J'étais curieux de voir le regard qu'allait poser François Ozon, dont les partis pris, qu'on les trouve réussis ou non, sont toujours radicaux, sur un sujet aussi pesant et délicat que la pédophilie au sein de l'église catholique. Précédé d'une odeur de scandale provoquée par la tentative d'interdiction qu'il a dû subir, Grâce à Dieu tire pourtant sa force de sa grande sobriété, teintée d'une pudeur et d'un respect des victimes qui lui donnent une portée émotionnelle et politique considérables, et qui en font à mon sens une belle réussite.
Pourtant, cette sobriété a commencé par me frustrer.

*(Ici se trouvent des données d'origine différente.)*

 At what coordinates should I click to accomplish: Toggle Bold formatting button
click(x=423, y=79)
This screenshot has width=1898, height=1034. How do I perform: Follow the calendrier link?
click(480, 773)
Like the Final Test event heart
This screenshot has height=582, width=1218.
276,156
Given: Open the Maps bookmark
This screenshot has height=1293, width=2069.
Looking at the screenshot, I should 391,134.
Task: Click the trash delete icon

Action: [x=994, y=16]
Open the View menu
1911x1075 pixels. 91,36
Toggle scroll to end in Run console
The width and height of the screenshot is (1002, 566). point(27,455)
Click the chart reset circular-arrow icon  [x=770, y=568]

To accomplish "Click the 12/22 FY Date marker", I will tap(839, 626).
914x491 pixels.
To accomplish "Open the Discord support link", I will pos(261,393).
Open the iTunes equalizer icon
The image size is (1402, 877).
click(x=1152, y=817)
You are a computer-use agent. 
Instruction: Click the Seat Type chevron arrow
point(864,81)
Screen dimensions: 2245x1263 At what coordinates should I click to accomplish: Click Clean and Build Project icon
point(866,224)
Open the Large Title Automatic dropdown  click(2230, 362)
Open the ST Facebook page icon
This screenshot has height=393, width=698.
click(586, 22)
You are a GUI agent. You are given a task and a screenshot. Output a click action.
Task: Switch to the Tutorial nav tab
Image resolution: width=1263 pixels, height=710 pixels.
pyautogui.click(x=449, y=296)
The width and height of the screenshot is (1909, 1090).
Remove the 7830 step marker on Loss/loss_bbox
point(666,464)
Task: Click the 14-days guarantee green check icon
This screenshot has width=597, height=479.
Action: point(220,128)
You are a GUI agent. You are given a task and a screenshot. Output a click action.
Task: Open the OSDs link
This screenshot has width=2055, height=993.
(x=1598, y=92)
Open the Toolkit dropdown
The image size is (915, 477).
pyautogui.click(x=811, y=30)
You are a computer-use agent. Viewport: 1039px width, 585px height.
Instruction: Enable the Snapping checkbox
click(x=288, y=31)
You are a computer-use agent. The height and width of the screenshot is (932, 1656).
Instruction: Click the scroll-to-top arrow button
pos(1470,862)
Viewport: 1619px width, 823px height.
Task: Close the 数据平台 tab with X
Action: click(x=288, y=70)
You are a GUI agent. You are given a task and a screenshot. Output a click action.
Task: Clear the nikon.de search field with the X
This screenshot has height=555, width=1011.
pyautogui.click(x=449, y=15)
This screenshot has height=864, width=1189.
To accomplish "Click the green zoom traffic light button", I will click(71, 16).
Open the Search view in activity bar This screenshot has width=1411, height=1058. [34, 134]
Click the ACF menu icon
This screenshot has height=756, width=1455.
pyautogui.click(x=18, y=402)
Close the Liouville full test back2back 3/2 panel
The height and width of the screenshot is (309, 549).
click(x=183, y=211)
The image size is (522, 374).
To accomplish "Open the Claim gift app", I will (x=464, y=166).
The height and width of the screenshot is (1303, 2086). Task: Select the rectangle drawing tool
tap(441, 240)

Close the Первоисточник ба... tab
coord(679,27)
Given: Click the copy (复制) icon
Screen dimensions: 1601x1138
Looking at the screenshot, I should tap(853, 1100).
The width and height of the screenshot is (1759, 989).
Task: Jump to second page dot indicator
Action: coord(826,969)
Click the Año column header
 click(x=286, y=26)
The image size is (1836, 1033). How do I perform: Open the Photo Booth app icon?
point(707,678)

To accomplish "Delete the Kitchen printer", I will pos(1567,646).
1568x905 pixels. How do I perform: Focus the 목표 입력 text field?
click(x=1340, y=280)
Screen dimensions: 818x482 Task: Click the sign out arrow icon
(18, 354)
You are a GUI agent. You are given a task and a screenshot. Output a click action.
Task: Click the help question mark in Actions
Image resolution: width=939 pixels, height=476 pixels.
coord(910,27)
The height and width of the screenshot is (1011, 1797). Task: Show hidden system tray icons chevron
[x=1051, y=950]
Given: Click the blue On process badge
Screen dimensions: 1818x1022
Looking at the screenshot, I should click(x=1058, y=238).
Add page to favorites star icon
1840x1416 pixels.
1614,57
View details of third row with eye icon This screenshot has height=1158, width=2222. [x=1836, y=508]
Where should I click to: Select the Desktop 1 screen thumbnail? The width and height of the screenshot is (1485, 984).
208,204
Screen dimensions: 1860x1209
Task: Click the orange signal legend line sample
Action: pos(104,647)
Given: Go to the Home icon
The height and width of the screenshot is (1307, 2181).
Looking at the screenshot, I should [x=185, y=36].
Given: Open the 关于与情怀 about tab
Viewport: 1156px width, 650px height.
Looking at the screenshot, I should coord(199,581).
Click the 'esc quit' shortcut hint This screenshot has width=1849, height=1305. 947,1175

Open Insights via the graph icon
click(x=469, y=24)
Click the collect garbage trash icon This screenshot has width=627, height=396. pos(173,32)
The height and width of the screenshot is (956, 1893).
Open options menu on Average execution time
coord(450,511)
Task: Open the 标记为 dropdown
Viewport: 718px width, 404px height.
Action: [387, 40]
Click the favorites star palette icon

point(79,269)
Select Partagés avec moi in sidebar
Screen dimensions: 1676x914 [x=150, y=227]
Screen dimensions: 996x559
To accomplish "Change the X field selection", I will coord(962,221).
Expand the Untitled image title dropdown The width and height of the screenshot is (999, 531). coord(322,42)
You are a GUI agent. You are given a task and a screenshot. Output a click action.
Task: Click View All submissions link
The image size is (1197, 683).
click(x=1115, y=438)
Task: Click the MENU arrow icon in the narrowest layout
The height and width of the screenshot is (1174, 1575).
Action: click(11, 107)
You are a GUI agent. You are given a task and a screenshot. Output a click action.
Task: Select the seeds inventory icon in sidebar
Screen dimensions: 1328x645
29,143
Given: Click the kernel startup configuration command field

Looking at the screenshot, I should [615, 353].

En effet, la réalisation est, à l'exception de certains plans à la symbolique forte, assez anonyme, dépourvue d'effets de mise en scène, presque naturaliste en ce qu'elle enchaîne les plans d'ensemble plus descriptifs - presque utilitaires - qu'immersifs, de mon point de vue. Mais d'une part, elle est accompagnée d'une photographie aux tons froids assez belle, et d'autre part, ce choix est cohérent avec l'approche quasi-documentaire adaptée par le cinéaste, qui privilégie clairement l'exposition des faits aux effets de mise en scène, et vise ainsi à montrer la vérité nue et glaçante, sans esthétisation qui puisse l'adoucir.
Dans cette logique d'économie d'effets, je tiens à saluer la direction d'acteurices, qui est pour moi le plus gros point fort du film. L'ensemble des casting, tant les premiers que les seconds rôles, fait preuve d'une justesse souvent saisissante dans leur jeu, d'autant plus louable qu'elle survit à l'exploration de caractères très différents, du traumatisme rentré de Melvil Poupaud et Aurélia Petit au malaise psychologique le plus accablant, porté par Swann Arlaud et Amélie Daure, qui évitent toujours l'excès, en passant par la détermination militante de Denis Ménochet, attachant d'un bout à l'autre du film. Tous donnent de la chair à ce récit très dur, et lui permettent de garder son angle réaliste, sans chercher la performance à tout prix.
Mais c'est l'écriture qui a achevé de remporter mon adhésion, car elle parvient à garder en permanence l'équilibre - et c'est beaucoup dire dans le cadre d'un récit de presque 2h30 - entre le courage de la confrontation au réel et l'apport de la fiction dans l'exposition d'un problème systémique et éminemment politique. Courage car les suspects de l'affaire dont traite le film sont nommés et incarnés, choix difficile en ce qu'il arrime le spectateur à une réalité atroce, mais nécessaire à la démarche de dénonciation que le film s'efforce de mettre en place. Dans le même temps, François Ozon expose une galerie de personnages fictifs, dont aucun n'a les mêmes armes pour affronter son traumatisme, ni le même rapport à la foi, ce qui permet de mesurer l'étendue des conséquences psychologiques possibles des agissements criminels des prêtres. La grande force du récit, à mon sens, c'est qu'il parvient à lier ces histoires entre elles, de sorte que cette variété de situations s'intègre dans un récit fluide et uni, évitant ainsi l'écueil du catalogue de portraits, qui aurait pu être rébarbatif à la longue.
Je ne vais pas mentir, Grâce à Dieu n'est pas un film facile d'accès. En plus d'aborder des sujets difficiles de front, il est assez long, et le fait sentir à travers un rythme lent, pas loin parfois d'être contemplatif. Mais je vous conseille de lui accorder sa chance, car le temps passé avec les personnages leur donne une épaisseur qui permet au film d'enrichir son approche documentaire d'un attachement émotionnel à des individus. M'en est restée l'impression d'un film ample, aussi déterminé et précis dans sa dénonciation d'un système cynique laissant agir des pervers qu'empathique et respectueux des victimes, à qui il entend donner une voix.
Qu'un film s'inscrive dans cette démarche m'a touché. Qu'il y réussisse m'a vraiment fait plaisir, en tant que spectateur autant que citoyen.